(Stored records)
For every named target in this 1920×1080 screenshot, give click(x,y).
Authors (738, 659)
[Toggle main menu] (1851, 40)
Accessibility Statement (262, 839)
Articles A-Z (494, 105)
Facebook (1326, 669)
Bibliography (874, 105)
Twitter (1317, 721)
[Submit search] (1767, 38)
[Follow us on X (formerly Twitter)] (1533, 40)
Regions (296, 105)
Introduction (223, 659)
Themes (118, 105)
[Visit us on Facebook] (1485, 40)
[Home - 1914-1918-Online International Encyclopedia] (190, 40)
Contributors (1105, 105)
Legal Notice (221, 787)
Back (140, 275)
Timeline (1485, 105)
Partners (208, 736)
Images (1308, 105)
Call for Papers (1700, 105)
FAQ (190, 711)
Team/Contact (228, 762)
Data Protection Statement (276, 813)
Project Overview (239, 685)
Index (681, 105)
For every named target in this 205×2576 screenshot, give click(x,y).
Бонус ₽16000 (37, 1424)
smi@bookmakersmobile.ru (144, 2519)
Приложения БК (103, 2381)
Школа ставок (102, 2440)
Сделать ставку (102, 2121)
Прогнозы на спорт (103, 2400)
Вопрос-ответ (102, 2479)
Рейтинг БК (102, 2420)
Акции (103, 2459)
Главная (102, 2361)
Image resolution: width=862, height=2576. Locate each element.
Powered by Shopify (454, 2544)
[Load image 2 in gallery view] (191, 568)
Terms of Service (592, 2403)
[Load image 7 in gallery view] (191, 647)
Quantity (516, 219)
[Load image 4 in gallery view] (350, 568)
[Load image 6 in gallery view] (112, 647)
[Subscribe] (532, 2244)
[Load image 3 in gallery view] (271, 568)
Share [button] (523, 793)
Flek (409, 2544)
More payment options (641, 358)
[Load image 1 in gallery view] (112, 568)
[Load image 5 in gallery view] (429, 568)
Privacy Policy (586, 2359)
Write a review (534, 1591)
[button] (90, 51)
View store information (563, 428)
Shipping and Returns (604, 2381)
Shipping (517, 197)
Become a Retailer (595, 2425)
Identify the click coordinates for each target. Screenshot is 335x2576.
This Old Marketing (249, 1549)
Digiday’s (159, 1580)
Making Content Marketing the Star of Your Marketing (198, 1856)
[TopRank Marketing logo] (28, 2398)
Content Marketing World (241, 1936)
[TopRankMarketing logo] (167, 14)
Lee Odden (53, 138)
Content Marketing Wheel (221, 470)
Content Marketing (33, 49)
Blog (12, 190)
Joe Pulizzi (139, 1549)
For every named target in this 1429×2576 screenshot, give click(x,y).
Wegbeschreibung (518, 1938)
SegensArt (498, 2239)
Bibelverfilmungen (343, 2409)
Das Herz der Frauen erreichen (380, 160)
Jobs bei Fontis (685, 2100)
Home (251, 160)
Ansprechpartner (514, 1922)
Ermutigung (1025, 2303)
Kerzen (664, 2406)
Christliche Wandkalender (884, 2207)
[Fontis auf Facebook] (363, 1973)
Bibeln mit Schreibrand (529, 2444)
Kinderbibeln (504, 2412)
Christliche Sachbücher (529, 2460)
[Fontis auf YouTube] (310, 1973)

▸ Task goal:
Set down exactly what runs from the line with "Ansprechpartner (514, 1922)" to the last line of the data above, including both of those lines and no others.

▸ Result of the exercise:
Ansprechpartner (514, 1922)
Ermutigung (1025, 2303)
Kerzen (664, 2406)
Christliche Wandkalender (884, 2207)
[Fontis auf Facebook] (363, 1973)
Bibeln mit Schreibrand (529, 2444)
Kinderbibeln (504, 2412)
Christliche Sachbücher (529, 2460)
[Fontis auf YouTube] (310, 1973)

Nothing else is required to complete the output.